_Provided text_:
§

Fortunately, I found a free pattern on Raverly that gives me what I want. The directions are clear and precise which leaves me with the option of modifying it to my design. The author was very professional, precise, and obviously well versed in her craft. 
Wish I could say lesson learned, but no such luck. I would just like to encourage anyone who has the opportunity to review a pattern to do so. It is really a benefit, both pro and con.


----------



## Conchalea (Dec 30, 2013)

Good reminder & it will help others make informed choices.


----------



## GrumpyGramma (Oct 20, 2014)

How's about you share the link to both patterns? That way we can avoid paying for a bad pattern with the one, and I'm interested in the bag pattern you do like!

I always end up changing a knitting pattern so much that I've yet to actually spend money to get one.


----------



## Butterfly53 (Jan 2, 2017)

Having purchased some "stinkers" similar to what you describe, I also wish that there was a location where one could post critique of the author's capabilities. Unfortunately, I now either work out my own pattern, or find one for free that I can modify. . .


----------



## crispie (Dec 17, 2011)

I have had the same experience, and now, I rarely purchase patterns any more. There are so many free ones out there that are so wonderful.


----------



## Jessica-Jean (Mar 14, 2011)

AMadknitter said:


> I have not been able to knit for the past couple of months due to house remodeling and I was going through withdrawal. So I decided that I wanted to make a knitting bag for an upcoming conference I am going to attend. I generally work out my own patterns but I wanted to get started immediately so I thought I would either buy one or find one for free. The first one I found was really exactly what I was looking for in the picture so I decided to pay for it. It had a decorative inset, metered corner stripes, and exterior pockets.
> Sure wish there was someone that would review patterns on line and provide some insight as to their quality. This pattern was really bad. Basically, it just said cast on a many stitches as you want,knit as many rows as you want, put it together with a few stitches and make a liner. REALLY????? How sad. I was really annoyed. When I contacted the author, the response was basically that was really all the information you need to complete the project.
> Fortunately, I found a free pattern on Raverly that gives me what I want. The directions are clear and precise which leaves me with the option of modifying it to my design. The author was very professional, precise, and obviously well versed in her craft.

§

_Supplied information_:
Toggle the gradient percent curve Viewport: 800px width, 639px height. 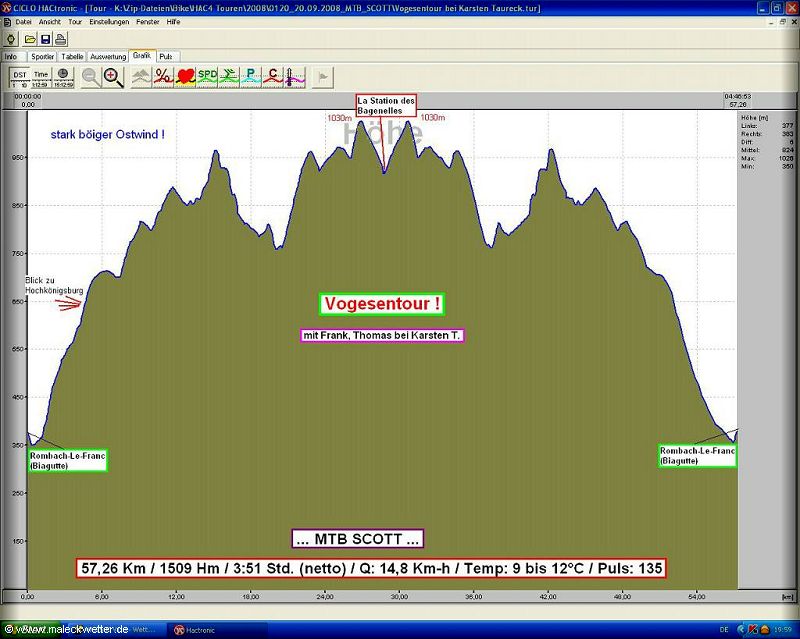(163, 76)
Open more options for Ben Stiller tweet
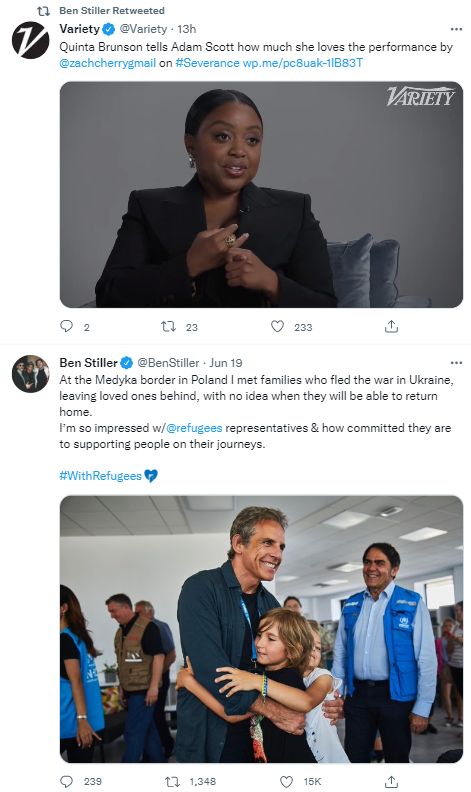 [456, 363]
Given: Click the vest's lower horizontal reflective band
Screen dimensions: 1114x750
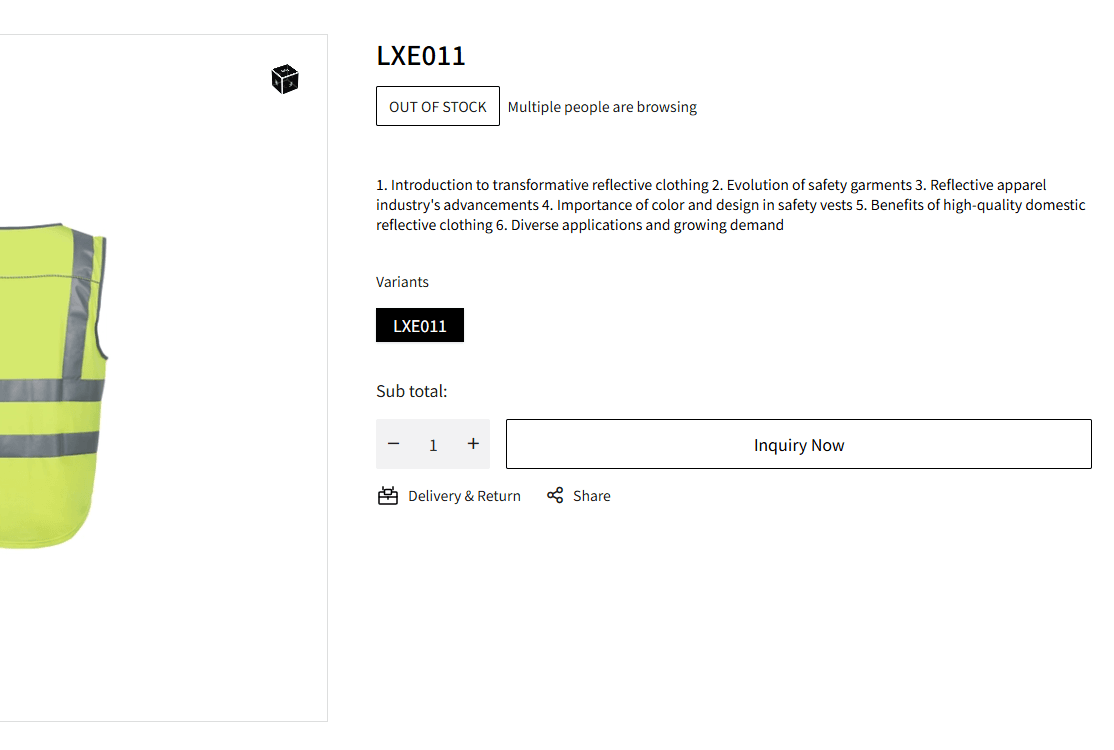Looking at the screenshot, I should coord(48,444).
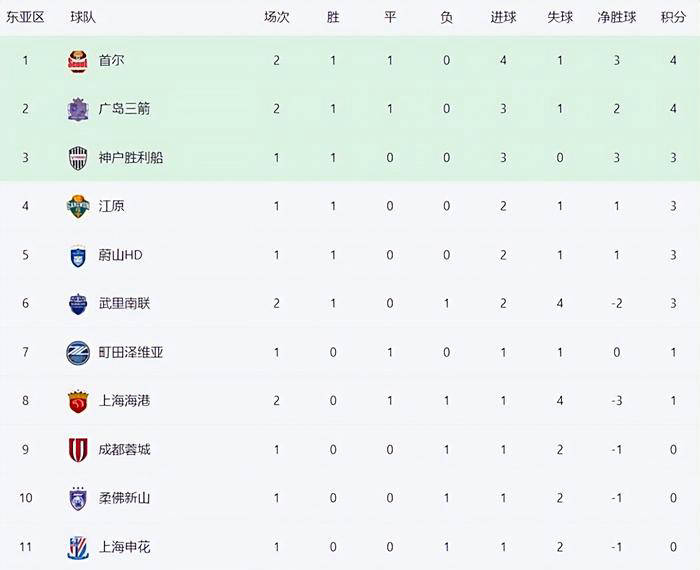Open the 蔚山HD blue crest icon

(x=78, y=256)
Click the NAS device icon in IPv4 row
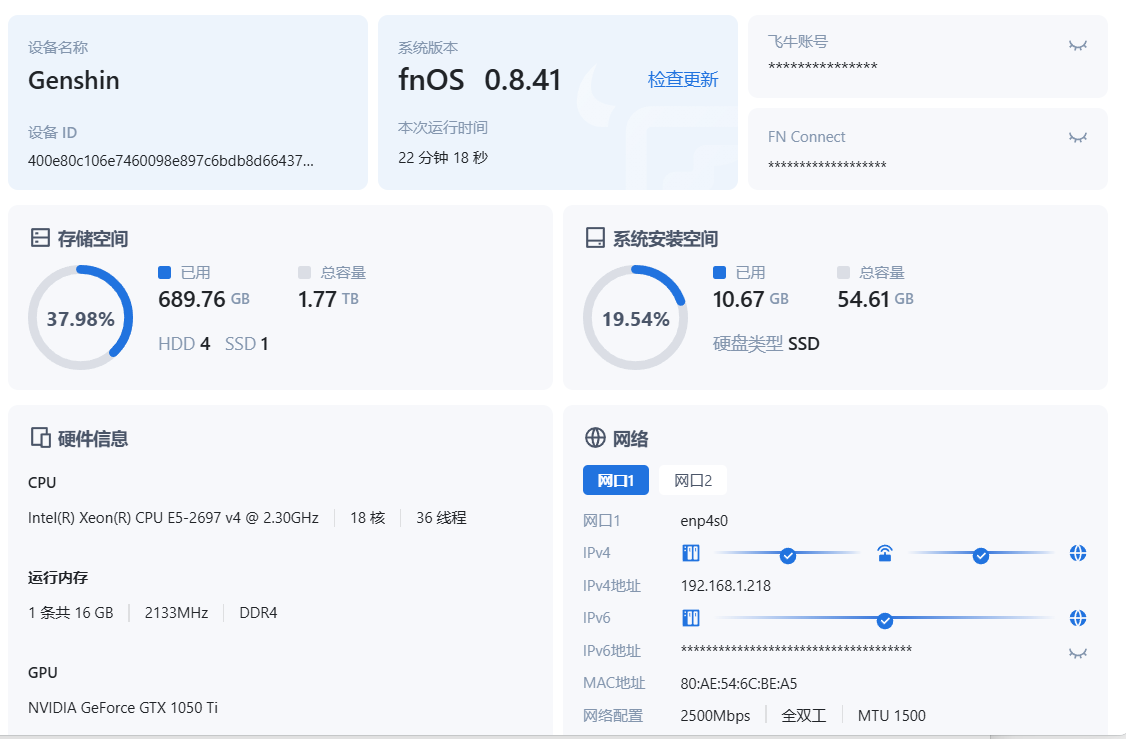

§

_Instructions_:
1/ According to the knitting forum thread, what features did the purchased bag pattern have?
2/ Quote the passage of the knitting forum thread that starts at "## Conchalea (Dec" and ends at "to get one.".

_Task-by-task outputs_:
1/ A decorative inset, metered corner stripes, and exterior pockets.

2/
## Conchalea (Dec 30, 2013)

Good reminder & it will help others make informed choices.


----------



## GrumpyGramma (Oct 20, 2014)

How's about you share the link to both patterns? That way we can avoid paying for a bad pattern with the one, and I'm interested in the bag pattern you do like!

I always end up changing a knitting pattern so much that I've yet to actually spend money to get one.